- _Task requirements_
All lines in the material below that hold "Launch" should be found and copied.

══ Provided data ══

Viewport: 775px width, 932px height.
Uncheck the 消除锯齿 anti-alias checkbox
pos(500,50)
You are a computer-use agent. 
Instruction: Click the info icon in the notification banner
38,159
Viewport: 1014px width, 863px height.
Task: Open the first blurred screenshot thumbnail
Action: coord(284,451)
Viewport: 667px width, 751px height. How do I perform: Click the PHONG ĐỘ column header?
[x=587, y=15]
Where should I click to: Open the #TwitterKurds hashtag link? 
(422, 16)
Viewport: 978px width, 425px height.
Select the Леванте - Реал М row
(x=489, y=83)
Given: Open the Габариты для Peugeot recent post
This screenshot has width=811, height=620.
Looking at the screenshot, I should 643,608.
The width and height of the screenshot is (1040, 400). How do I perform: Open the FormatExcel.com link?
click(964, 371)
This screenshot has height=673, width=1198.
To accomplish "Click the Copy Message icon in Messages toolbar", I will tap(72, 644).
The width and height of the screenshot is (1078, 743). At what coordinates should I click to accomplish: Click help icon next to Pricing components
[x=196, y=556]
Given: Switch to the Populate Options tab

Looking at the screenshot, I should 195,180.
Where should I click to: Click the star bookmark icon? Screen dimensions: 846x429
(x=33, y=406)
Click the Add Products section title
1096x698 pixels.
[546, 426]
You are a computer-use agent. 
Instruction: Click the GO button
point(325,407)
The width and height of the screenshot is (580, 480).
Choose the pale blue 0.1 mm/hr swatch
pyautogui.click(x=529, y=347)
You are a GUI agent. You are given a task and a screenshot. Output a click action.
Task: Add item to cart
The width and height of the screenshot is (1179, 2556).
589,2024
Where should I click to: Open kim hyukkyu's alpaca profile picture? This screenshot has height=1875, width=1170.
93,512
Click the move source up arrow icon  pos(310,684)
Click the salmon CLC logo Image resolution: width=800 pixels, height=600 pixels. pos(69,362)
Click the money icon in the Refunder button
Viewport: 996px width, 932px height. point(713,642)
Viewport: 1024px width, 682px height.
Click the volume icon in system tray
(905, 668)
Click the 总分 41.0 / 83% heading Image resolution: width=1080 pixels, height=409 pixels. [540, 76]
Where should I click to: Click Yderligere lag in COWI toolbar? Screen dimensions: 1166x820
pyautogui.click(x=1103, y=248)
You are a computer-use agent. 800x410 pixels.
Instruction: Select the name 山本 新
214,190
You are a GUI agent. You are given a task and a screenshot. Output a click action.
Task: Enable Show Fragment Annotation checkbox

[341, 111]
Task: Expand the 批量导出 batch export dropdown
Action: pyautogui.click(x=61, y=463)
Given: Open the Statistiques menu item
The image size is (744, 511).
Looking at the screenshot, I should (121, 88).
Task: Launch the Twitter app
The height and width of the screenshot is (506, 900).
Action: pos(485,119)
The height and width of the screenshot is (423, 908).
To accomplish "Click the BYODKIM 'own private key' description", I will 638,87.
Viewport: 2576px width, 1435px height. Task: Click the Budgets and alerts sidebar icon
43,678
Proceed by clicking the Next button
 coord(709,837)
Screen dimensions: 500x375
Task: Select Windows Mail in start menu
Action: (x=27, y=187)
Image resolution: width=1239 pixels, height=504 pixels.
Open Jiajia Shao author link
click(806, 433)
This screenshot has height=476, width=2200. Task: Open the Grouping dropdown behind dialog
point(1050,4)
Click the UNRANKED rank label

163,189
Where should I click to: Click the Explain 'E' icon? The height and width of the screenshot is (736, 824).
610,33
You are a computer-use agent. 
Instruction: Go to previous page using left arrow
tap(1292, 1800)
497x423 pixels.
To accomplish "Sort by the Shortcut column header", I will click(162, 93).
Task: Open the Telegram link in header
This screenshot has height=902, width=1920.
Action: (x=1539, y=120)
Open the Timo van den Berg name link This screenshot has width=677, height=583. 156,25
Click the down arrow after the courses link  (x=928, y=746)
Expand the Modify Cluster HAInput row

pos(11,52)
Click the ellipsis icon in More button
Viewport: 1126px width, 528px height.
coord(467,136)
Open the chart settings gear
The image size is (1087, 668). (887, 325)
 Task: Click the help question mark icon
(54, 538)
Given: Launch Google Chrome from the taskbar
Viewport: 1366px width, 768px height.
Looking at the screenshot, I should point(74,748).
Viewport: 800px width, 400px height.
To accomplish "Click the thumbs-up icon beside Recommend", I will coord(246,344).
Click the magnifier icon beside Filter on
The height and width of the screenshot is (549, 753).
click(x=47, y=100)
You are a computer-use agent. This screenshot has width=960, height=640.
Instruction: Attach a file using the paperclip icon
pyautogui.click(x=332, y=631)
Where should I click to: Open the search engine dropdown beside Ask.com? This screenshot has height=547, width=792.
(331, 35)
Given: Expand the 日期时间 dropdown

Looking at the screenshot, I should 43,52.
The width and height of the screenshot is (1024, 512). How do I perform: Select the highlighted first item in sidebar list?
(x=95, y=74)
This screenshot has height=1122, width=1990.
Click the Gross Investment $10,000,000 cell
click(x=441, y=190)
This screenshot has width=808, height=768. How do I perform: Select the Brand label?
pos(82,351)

═══

- _Response box_
Task: Launch the Twitter app
Given: Launch Google Chrome from the taskbar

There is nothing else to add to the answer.